Delação de Cunha pode estar longe de se concretizar

Nas conversas que mantém na carceragem da Polícia Federal em Curitiba, onde está preso há um mês, o ex-deputado Eduardo Cunha (PMDB-RJ) não dá sinais de que se decidiu por um acordo de delação premiada, mas sim longe disso; sua ideia pode mudar, porém, conforme as decisões negativas de soltura que receber da Justiça, como aconteceu recentemente por parte do ministro Teori Zavasck (STF)

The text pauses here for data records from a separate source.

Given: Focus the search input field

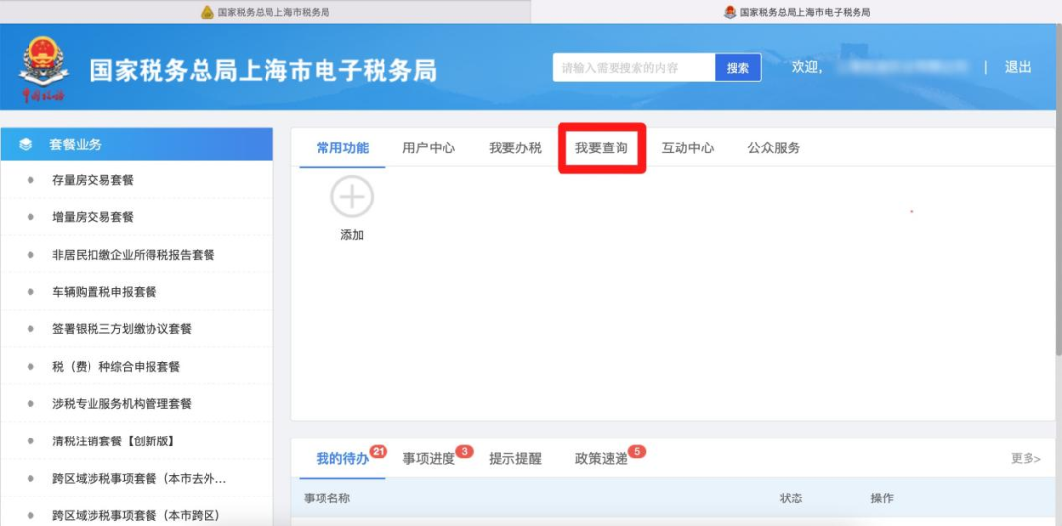Looking at the screenshot, I should pyautogui.click(x=632, y=68).
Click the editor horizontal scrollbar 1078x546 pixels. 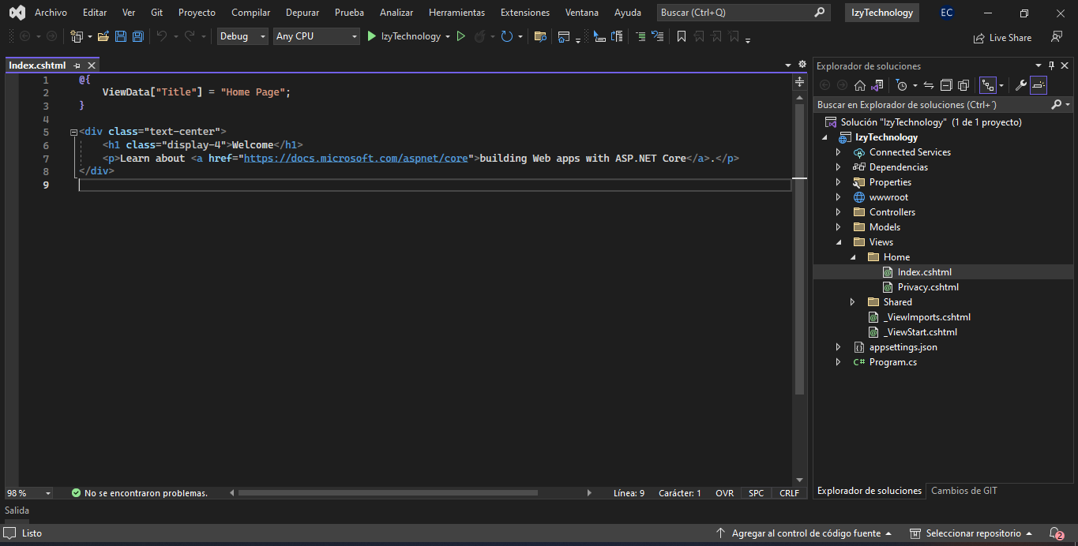click(x=387, y=493)
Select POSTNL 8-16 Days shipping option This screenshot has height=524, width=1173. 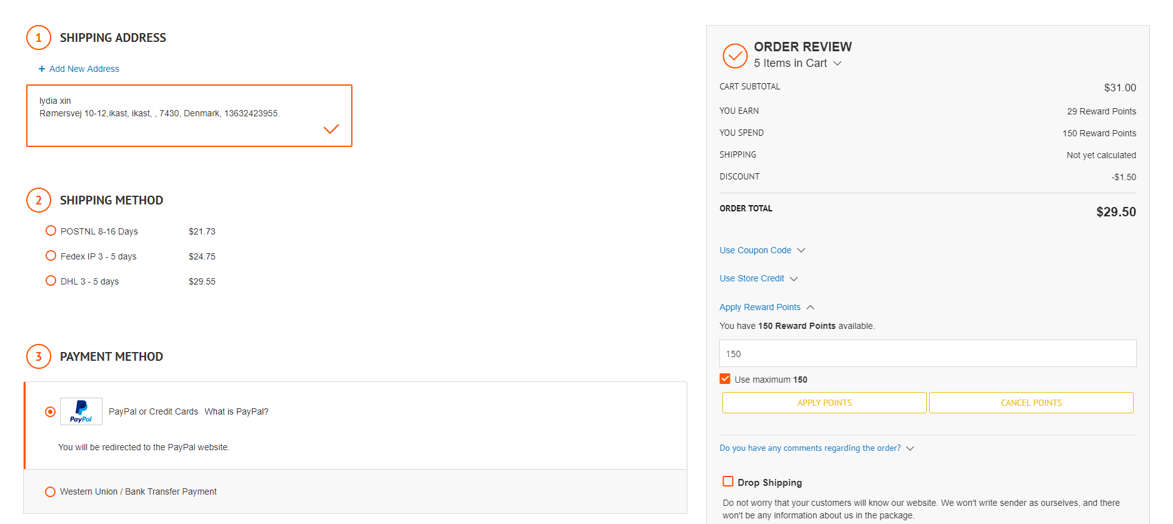point(51,231)
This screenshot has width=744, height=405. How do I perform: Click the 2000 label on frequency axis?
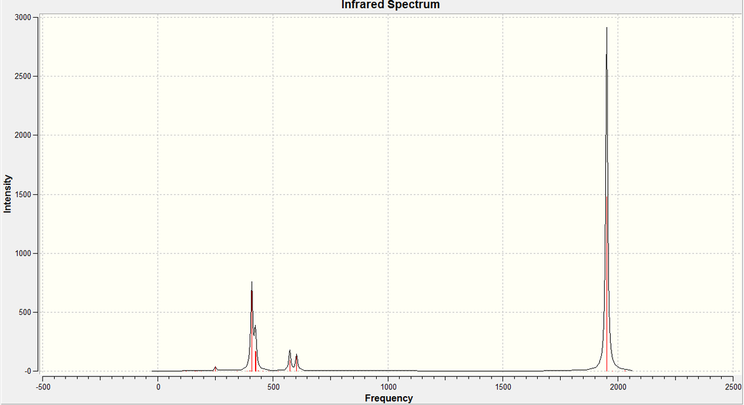click(618, 387)
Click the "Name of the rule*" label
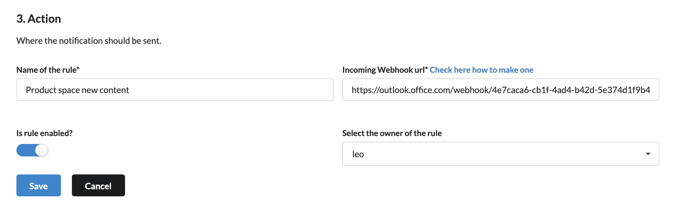The width and height of the screenshot is (679, 219). coord(48,70)
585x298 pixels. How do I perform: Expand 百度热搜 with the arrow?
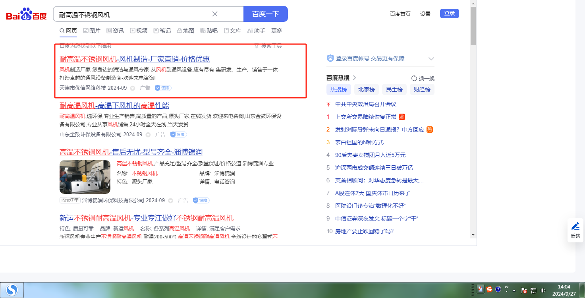pos(354,78)
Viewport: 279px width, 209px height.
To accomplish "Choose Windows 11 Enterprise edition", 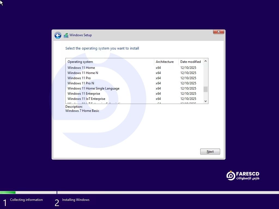I will (84, 94).
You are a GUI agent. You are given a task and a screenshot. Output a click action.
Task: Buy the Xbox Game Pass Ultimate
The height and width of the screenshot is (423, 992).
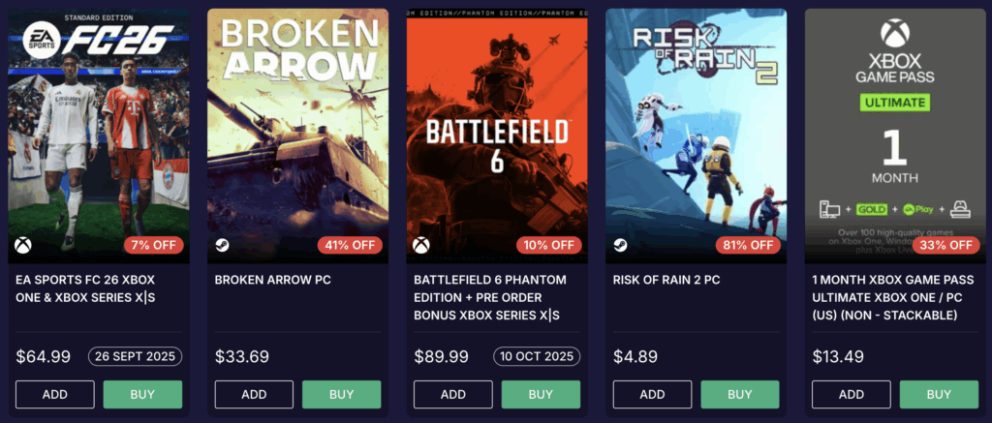point(939,394)
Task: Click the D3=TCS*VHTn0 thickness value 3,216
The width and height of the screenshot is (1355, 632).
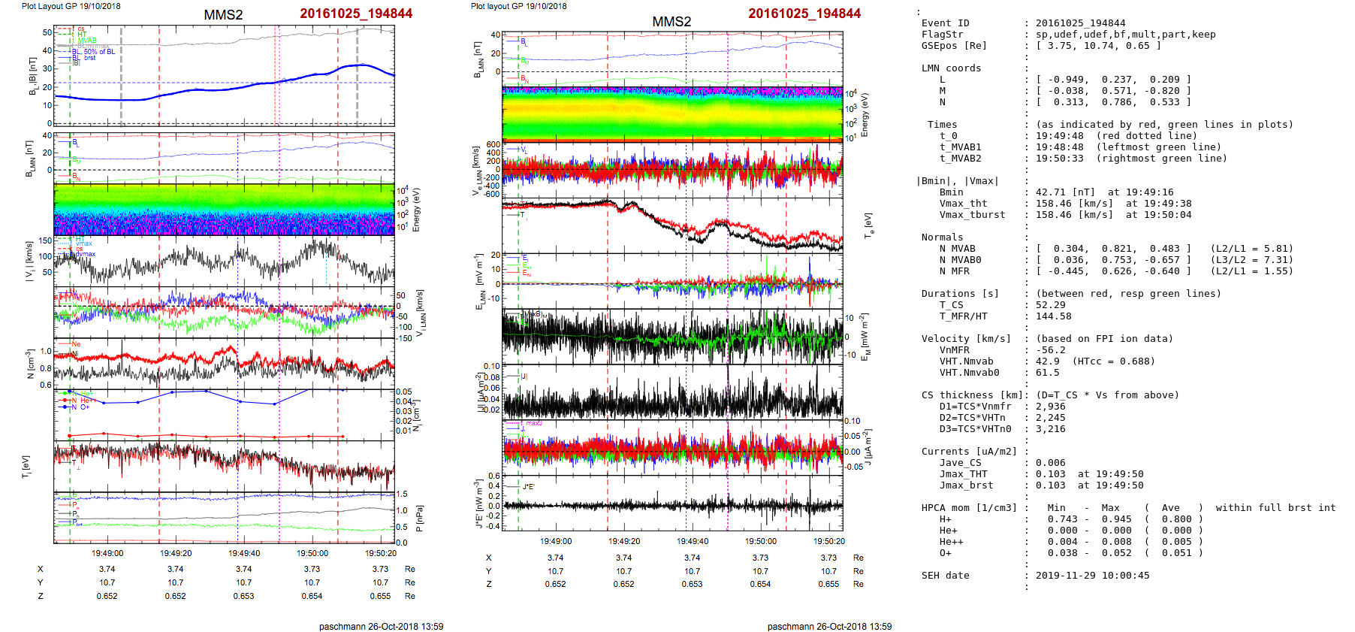Action: (x=1050, y=429)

Ex-presidente da Câmara dos Deputados, Eduardo Cunha, é escoltado por policiais federais ao deixar o Instituto Médico Legal em Curitiba 20/10/2016 REUTERS/Rodolfo Buhrer
Ex-presidente da Câmara dos Deputados, Eduardo Cunha, é escoltado por policiais federais ao deixar o Instituto Médico Legal em Curitiba 20/10/2016 REUTERS/Rodolfo Buhrer (Foto: Gisele Federicce)

247 - A delação de Eduardo Cunha (PMDB-RJ), preso desde o dia 19 de outubro, pode estar mais longe do que o esperado - pelos investigadores e pela população em geral.

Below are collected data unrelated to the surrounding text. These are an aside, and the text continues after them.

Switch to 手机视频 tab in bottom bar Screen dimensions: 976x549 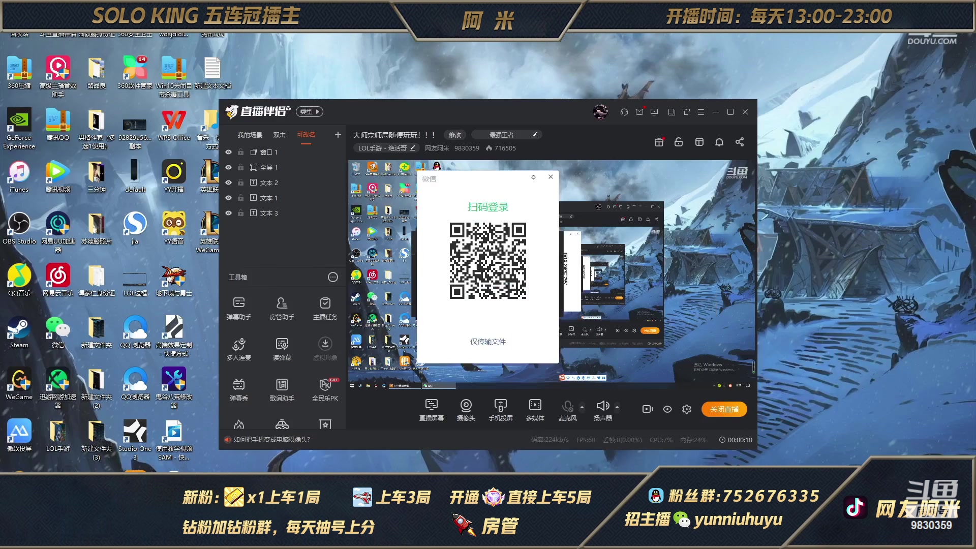pos(500,409)
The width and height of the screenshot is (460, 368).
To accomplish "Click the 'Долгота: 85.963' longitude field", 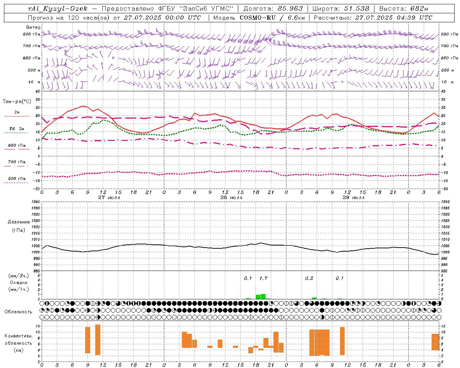I will click(273, 9).
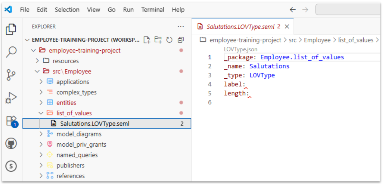Open the Search view in activity bar

pyautogui.click(x=11, y=52)
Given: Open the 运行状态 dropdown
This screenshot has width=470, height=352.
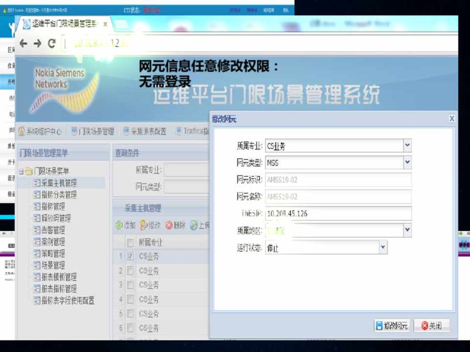Looking at the screenshot, I should click(383, 247).
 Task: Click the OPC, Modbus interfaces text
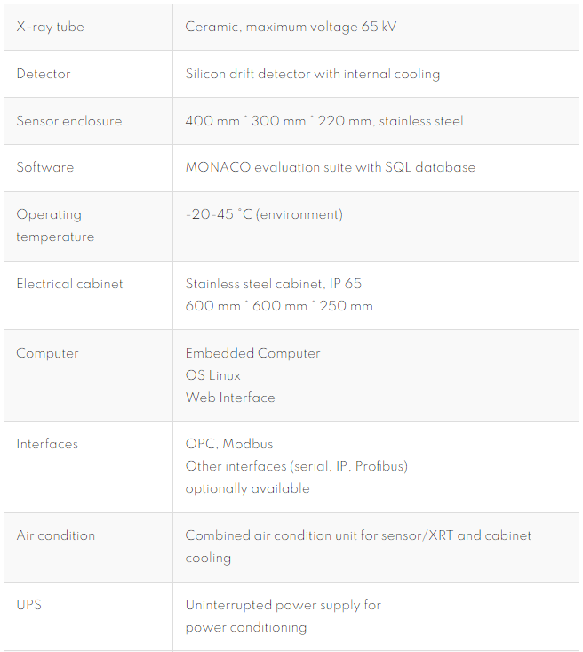pos(229,444)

Isso porque, de acordo com a coluna Painel, da Folha de S. Paulo, nas conversas que mantém na carceragem da Polícia Federal em Curitiba, onde está, ele não dá sinais de que se decidiu por um acordo de delação premiada, pelo contrário: está longe disso.

Sua ideia pode mudar, porém, conforme as decisões negativas de soltura que receber da Justiça, como aconteceu recentemente por parte do ministro Teori Zavasck, do Supremo Tribunal Federal.